Air pollution plunges in India with smog-hit Delhi seeing blue skies and rare ‘good’ air quality reading as coronavirus lockdown continues
- The Air Quality Index showed air quality levels below 50, or ‘good’, in Delhi, which is a rare thing for the capital
- More than 90 other cities also understood to have recorded minimal air pollution during Covid-19 lockdown
- Environmental campaigners in India have urged the government to recognise recent event as ‘wake-up call’
- India has recorded some 1,071 confirmed cases of the Covid-19 disease, and 29 deaths, as of figures today
- Coronavirus symptoms: what are they and should you see a doctor?
Air pollution in India has plummeted to its lowest levels amid the coronavirus lockdown, in stark contrast to record high levels last year.
People in Delhi, the country’s capital, awoke to clear blue skies at the weekend, a matter of days into the nationwide lockdown owing to Covid-19.
The Air Quality Index (AQI) indicated levels below 50, or ‘good’, prompting calls for authorities to ensure pollution levels stay down in future.
More than 90 cities in India recorded minimal levels of air pollution during the same period.
A photo taken in Delhi at the weekend where the skies cleared due to dramatic decreases in pollution. Here, a group of workers hitch a ride to their job on the back of a small truck.
Another weekend photo, here showing a clear road from the Covid-19 lockdown, beneath a clear blue sky. No one is permitted to travel, except in ‘essential’ circumstances
People on a smoggy Rajpath boulevard as the India Gate monument is almost completely gone – November 2019
An eerie photo from November 2019 showing a man crossing the street enveloped in thick smog
Despite the improved skyline, residents were not able to enjoy it because they are confined indoors while the pandemic rages the world over.

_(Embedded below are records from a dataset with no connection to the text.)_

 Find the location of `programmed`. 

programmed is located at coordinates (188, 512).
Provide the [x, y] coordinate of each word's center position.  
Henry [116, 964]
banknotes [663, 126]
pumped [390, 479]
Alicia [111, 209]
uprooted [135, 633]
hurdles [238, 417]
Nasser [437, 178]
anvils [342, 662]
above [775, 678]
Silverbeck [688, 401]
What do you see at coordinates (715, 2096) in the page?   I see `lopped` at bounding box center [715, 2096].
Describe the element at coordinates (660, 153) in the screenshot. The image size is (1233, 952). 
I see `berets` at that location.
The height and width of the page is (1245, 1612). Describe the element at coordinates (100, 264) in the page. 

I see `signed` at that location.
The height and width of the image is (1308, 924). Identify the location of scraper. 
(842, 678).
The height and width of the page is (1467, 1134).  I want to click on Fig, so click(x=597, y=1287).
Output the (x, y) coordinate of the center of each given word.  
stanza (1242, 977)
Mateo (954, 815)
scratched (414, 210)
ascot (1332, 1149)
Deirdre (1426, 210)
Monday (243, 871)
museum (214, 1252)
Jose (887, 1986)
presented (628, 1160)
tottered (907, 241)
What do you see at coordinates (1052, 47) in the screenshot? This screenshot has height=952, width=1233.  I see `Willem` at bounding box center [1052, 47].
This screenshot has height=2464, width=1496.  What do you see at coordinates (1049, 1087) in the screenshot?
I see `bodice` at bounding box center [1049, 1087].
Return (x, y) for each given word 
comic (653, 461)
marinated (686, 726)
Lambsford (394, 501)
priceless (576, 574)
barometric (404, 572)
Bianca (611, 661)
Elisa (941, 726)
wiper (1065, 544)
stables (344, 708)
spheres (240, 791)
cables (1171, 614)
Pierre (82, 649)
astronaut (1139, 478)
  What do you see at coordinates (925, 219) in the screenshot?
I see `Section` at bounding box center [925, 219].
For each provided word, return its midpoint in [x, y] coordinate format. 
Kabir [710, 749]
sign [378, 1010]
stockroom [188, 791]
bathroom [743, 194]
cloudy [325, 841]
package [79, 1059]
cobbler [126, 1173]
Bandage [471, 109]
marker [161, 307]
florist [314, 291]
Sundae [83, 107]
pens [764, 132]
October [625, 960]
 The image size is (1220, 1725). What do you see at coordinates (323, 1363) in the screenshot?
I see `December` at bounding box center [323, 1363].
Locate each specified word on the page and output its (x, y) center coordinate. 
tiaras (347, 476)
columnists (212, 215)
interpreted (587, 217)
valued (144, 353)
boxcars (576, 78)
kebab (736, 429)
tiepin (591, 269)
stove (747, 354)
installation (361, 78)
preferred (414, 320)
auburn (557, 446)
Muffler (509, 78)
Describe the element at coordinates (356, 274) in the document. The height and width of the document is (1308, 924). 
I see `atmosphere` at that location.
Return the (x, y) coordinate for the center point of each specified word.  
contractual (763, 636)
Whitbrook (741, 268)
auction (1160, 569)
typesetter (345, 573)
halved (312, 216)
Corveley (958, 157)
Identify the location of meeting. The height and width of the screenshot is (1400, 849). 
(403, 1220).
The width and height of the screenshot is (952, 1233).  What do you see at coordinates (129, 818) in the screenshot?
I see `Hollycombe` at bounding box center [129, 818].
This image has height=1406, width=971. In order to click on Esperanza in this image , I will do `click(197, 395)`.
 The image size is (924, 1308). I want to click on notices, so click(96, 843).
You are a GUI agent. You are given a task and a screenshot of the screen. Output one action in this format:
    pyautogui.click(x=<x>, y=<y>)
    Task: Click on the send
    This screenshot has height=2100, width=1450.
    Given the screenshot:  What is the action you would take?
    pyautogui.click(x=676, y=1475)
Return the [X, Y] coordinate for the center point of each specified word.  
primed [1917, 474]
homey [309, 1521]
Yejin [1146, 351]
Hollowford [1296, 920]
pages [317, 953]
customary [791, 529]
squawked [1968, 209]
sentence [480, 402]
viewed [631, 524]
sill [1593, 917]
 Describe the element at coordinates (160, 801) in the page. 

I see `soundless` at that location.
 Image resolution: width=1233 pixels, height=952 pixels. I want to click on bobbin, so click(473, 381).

India has a national population of some 1.3 billion people. It has recorded 1,071 confirmed cases of the Covid-19 disease, and 29 deaths, as of today, according to research conducted by Johns Hopkins University.
‘Isn’t it ironic that coronavirus has caused a massive drop in vehicular pollution (to help our lungs breathe clean air again) in Delhi, but it will attack those very lungs if we’re not careful?’ one person wrote on Twitter.
‘What a gorgeous day in Delhi,’ another wrote.
‘Delhi pollution decreasing day by day and it’s all due to coronavirus,’ wrote another.
The capital Delhi dominated the headlines in 2019 for recording the highest levels of air pollution in the world.
The city’s pollution soared to hazardous levels in November last year, with a toxic grey smog obscuring the Delhi skyline and its monuments.
The pollution was so bad, local authorities declared a public health emergency, shutting down flights and schools.
Breathing the air in Delhi during that time for just one day was equivalent to smoking ‘at least 25 cigarettes,’ according to Time.
Taken in November 2019. Motorists seen here on a road in New Delhi completely enveloped in the dangerous grey smog
Another November 2019 photo, illustrating the catastrophic levels of pollution in New Delhi
An aerial photo showing the heavy smog covering the capital city of Delhi in November 2019
Some environmental campaigners have urged India’s government to implement solid policies to tackle the country’s air pollution, calling recent events a ‘wake-up call’, according to the BBC.
They also urged the government to halt its ‘obsession’ with ‘development’ to the detriment of the environment, according to NDTV.
India’s Prime Minister Narendra Modi ushered in the coronavirus lockdown, urging people to avoid unnecessary travel.
The significantly reduced traffic on the roads across India is having a profound impact on the nation’s air quality.
A woman seen here in New Delhi wearing a face mask as she waits for public transport in November 2019
Another New Delhi resident seen in November 2019 riding his bike through thick smog on the roads
Delhi has also seen a 30 percent reduction in fine particulate pollutant as a result of the lockdown, and a 15 percent drop has been recorded in Ahmedabad and Pune, according to the System of Air Quality and Weather Forecasting and Research.
Nitrogen Oxide (NOx) pollution has also gone down in several cities across India.
‘It is the lockdown impact. Local factors like shutting down of industries and construction and traffic have contributed in improving the air quality,’ said Gufran Beig, a scientist at SAFAR.
‘Rain is also helping, but the curbs on local emissions are playing a significant role.’